A man jailed for pretending to be quadriplegic after he was found out for conning a vulnerable elderly neighbour is set to be released.
Alan Knight preyed upon an elderly and vulnerable neighbour and stole more than £40,000 from him – but that was just the start of his criminality.
When police began to investigate his thieving he embarked on a bizarre medical fantasy where he faked paralysis and claimed to have periods in a coma-like state.
But it was all lies, a conceit designed to try to evade justice – and police were able to prove it, reports Wales Online.
In the coming days the man dubbed the “coma conman” is due to walk out of prison having served his time for theft, fraud, and perverting the course of justice.
If the initial crime was bad enough the lengths Knight and his wife, Helen, went to try to escape responsibility for what he had done were extraordinary.
Their story begins with the exploitation of a elderly man with dementia.
Knight befriended the man, a neighbour in Sketty, Swansea, who was suffering with no family nearby, before systemically helping himself to the former Alcoa worker’s life savings.
The alarm was raised in 2009 when social services became aware of daily withdrawals form the pensioner’s bank account and cheques being written for large amounts of money.
Concerned staff contacted South Wales Police, who quickly identified a suspect in Knight, the man who had taken upon himself to act as a “carer” for his vulnerable neighbour.
After his initial arrest Knight then began to spin an elaborate web of lies, claiming to have suffered a freak garage door injury which left him with spinal problems that rendered him motionless from the neck down and caused him to slip into and out of a comatose state.
He and his wife repeatedly lied to police and doctors about his condition, and filled a room in their home with unnecessary medical equipment as part of their act – Knight would pretend to be in coma for the benefit of cameras or whenever anyone in authority came calling.
He got himself admitted to hospital on a number of occasions during the police investigation, spending a total of 10 weeks on the wards.

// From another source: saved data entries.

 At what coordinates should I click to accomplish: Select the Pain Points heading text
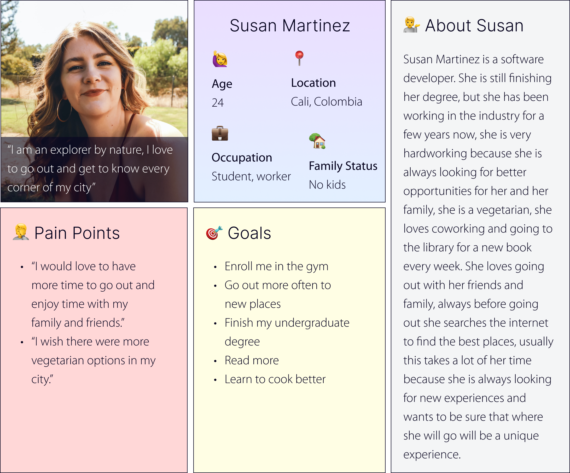77,233
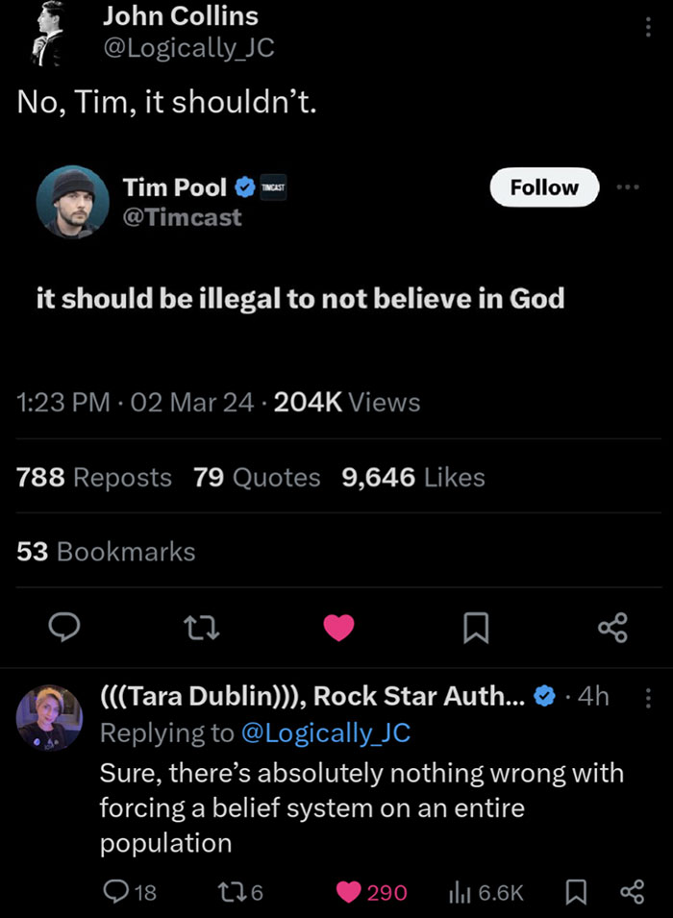Click the like count showing 290
Screen dimensions: 673x918
coord(381,892)
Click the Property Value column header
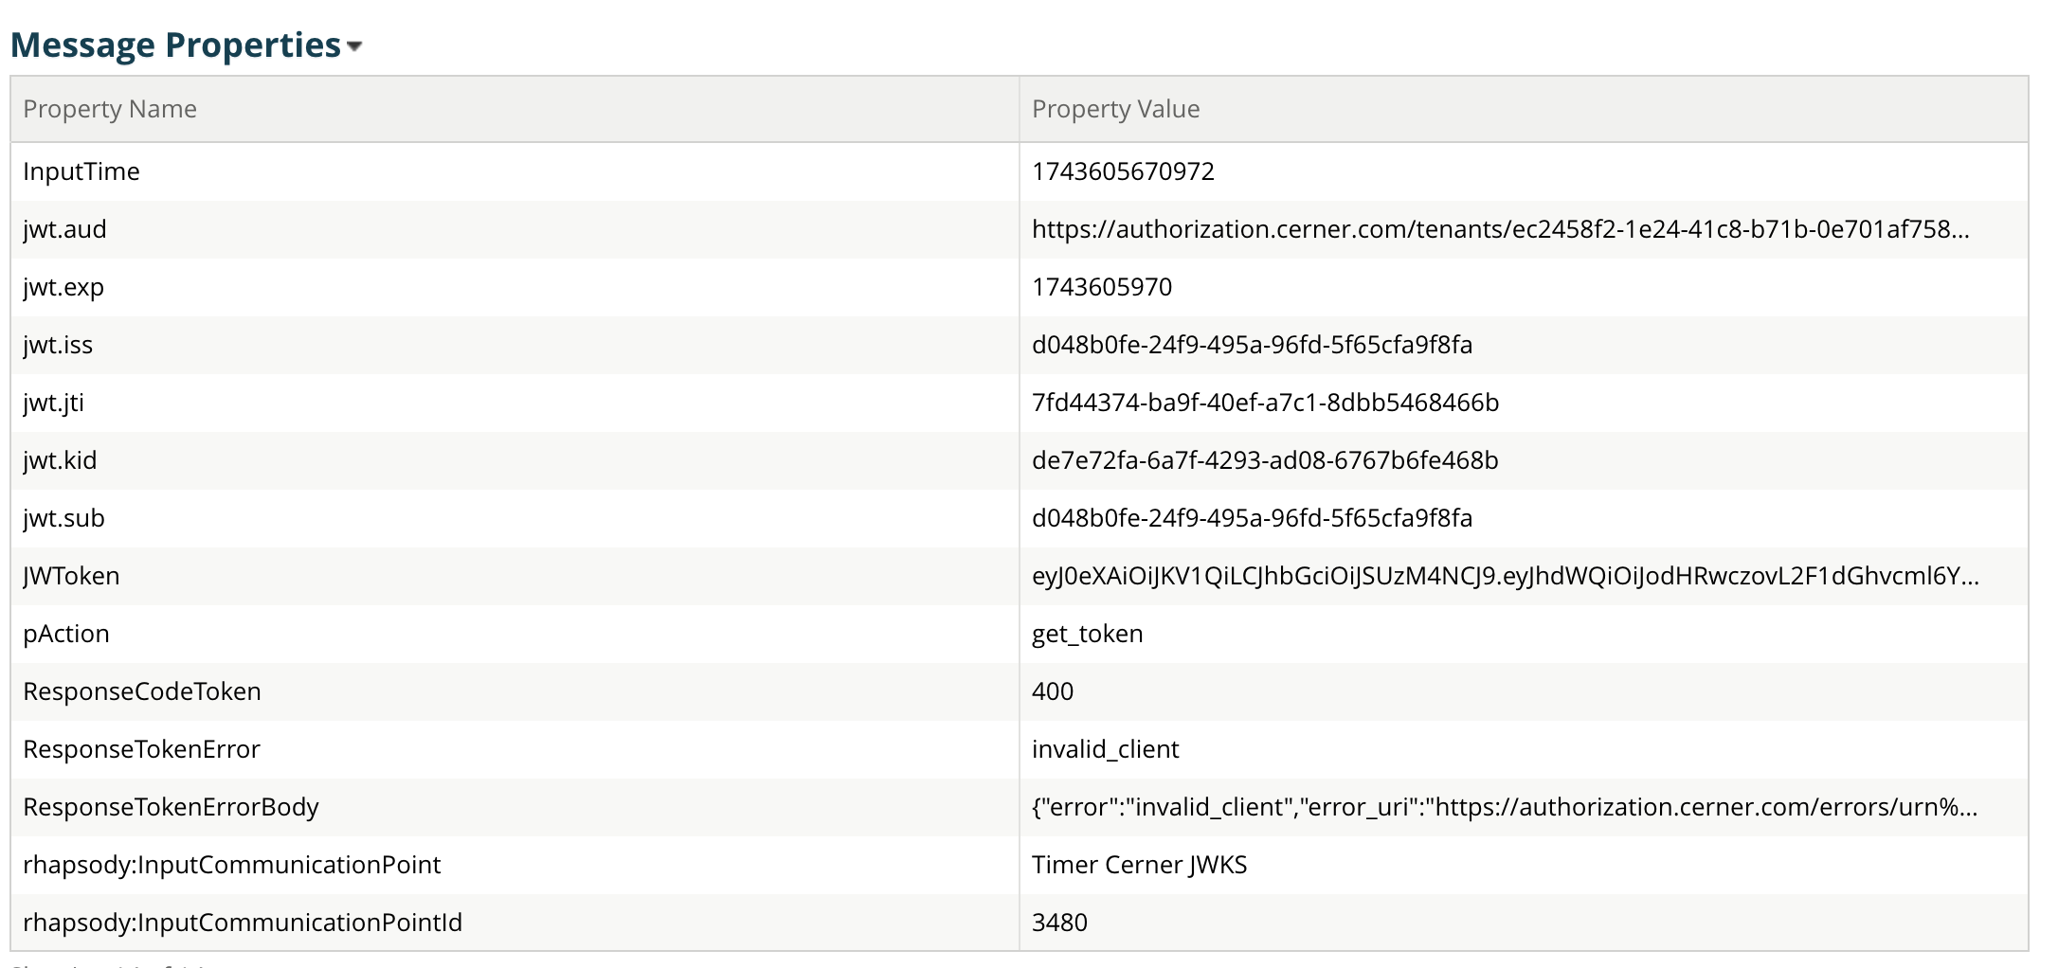2058x968 pixels. click(x=1115, y=109)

But medical tests could find nothing physically wrong with him – and staff reported that glasses of water left in his room over night would mysteriously be empty the following morning.
The police were not taken in by his story – and their investigation uncovered the truth.

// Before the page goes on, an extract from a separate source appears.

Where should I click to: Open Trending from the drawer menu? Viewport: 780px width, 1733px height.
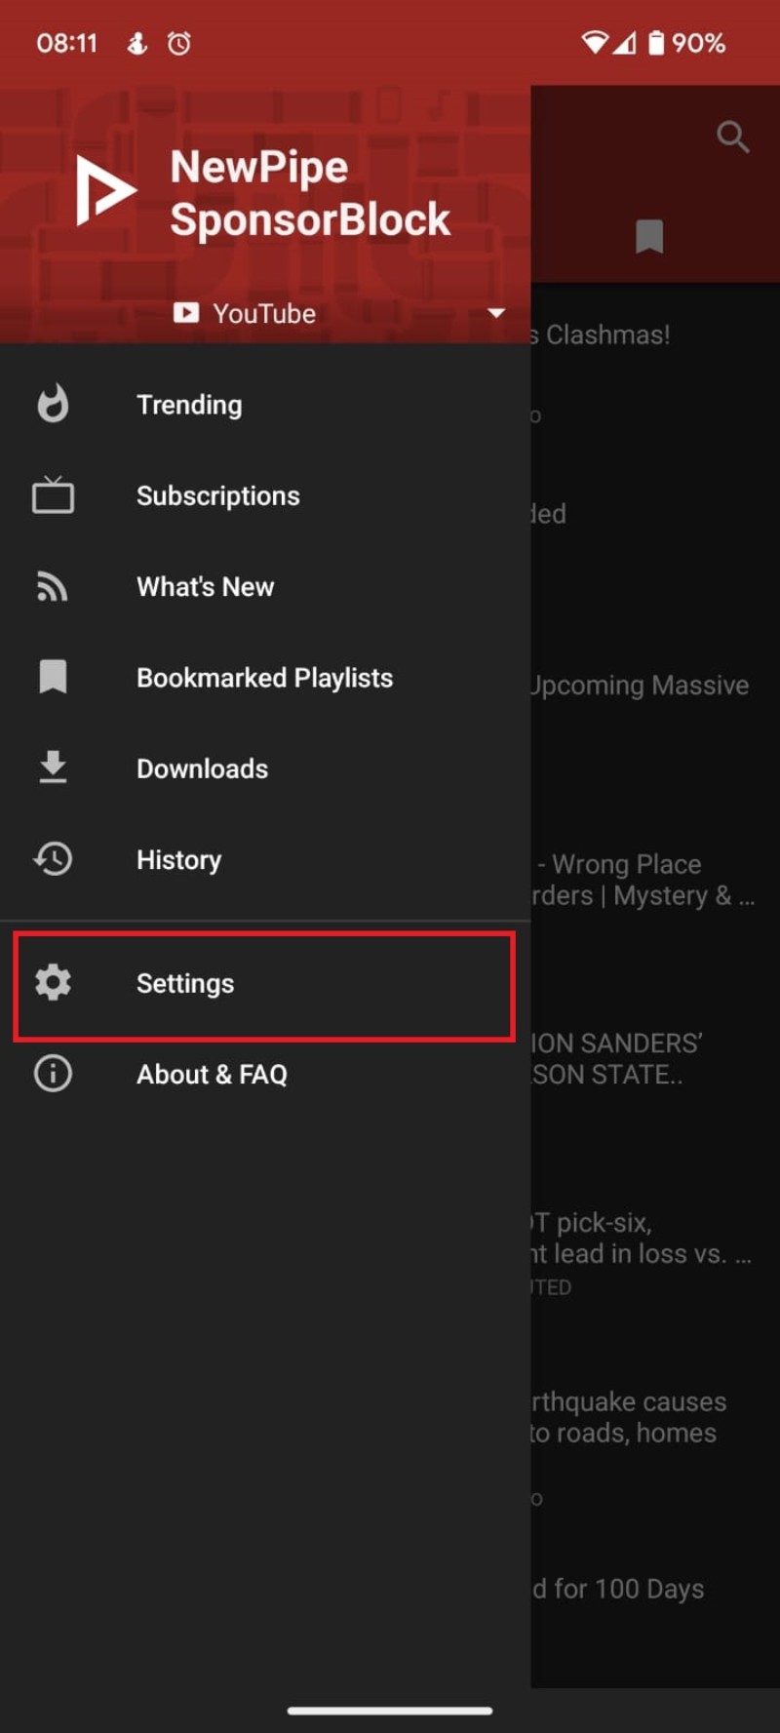(x=189, y=405)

While he was pretending to be quadriplegic at home in Swansea detectives found he was enjoying holidays in Mid Wales and on the south coast of England – in a caravan bought with the money he had stolen from his neighbour.
The investigation found Helen Knight would drive her seemingly incapacitated husband out of Swansea then, when the pair thought they were a safe distance away, they would switch seats and head-off on their jaunts.
Police uncovered CCTV footage of Knight driving over the Severn Bridge a number of times and using his disabled permit at the payment tolls.
Detectives also traced Knight’s movements using his Tesco Clubcard – they found he had visited a store in Gloucestershire where CCTV footage showed him pushing a trolley around the shop, chatting to people, and texting on his mobile phone.
They would later find photographs of the Knights which showed the pair out and about enjoying themselves, including at a friend’s wedding and at Legoland.
But they continued the deceit at home – they claimed the authorities were hounding a sick man, and even wrote to the Prime Minister asking for help.
For two years the couple maintained the lies and Knight was twice able to delay court action by claiming his condition had suddenly worsened and led to him being hospitalised.
But eventually the court case did come in 2014 – though still the con was continued right up to dock, with Knight arriving at Swansea Crown Court in a wheelchair and neck brace, his limbs seemingly useless.
In the courtroom, only his eyes moved.
Knight pleaded guilty to a string of theft and fraud charges, and the court heard how during 2008 and 2009 he forged cheques from his elderly neighbour’s bank account, emptied his ISA savings, wrote a fake will making himself the sole beneficiary, and tried unsuccessfully to cash in shares in Rolls Royce and Southern Electricity held by his victim.
In total he stole £41,570.
The court also heard that, with the net closing in on him, he had tried to blame his estranged son for the thefts – he was investigated and cleared by police – and then said police had tried to frame for the disappearance of the money, false claims which led to a probe by the police professional standards unit that found no wrong-doing.
Knight refused to appear in court for the sentencing hearing, and was jailed for four-and-a-half years in his absence, with Judge Paul Thomas describing him as “as dishonest a man as I’ve ever come across”.
The Knights were back in court the following year where they admitted their medical lies – Knight was sentenced to 14 months in prison for perverting the course of justice and his wife to 10 months.
South Wales Police detective constable Paul Harry, the officer who led the investigation and whose work on the case was commended by Judge Thomas, described Knight’s actions as “the most calculated, long-term deception of a vulnerable, elderly neighbour” he had seen.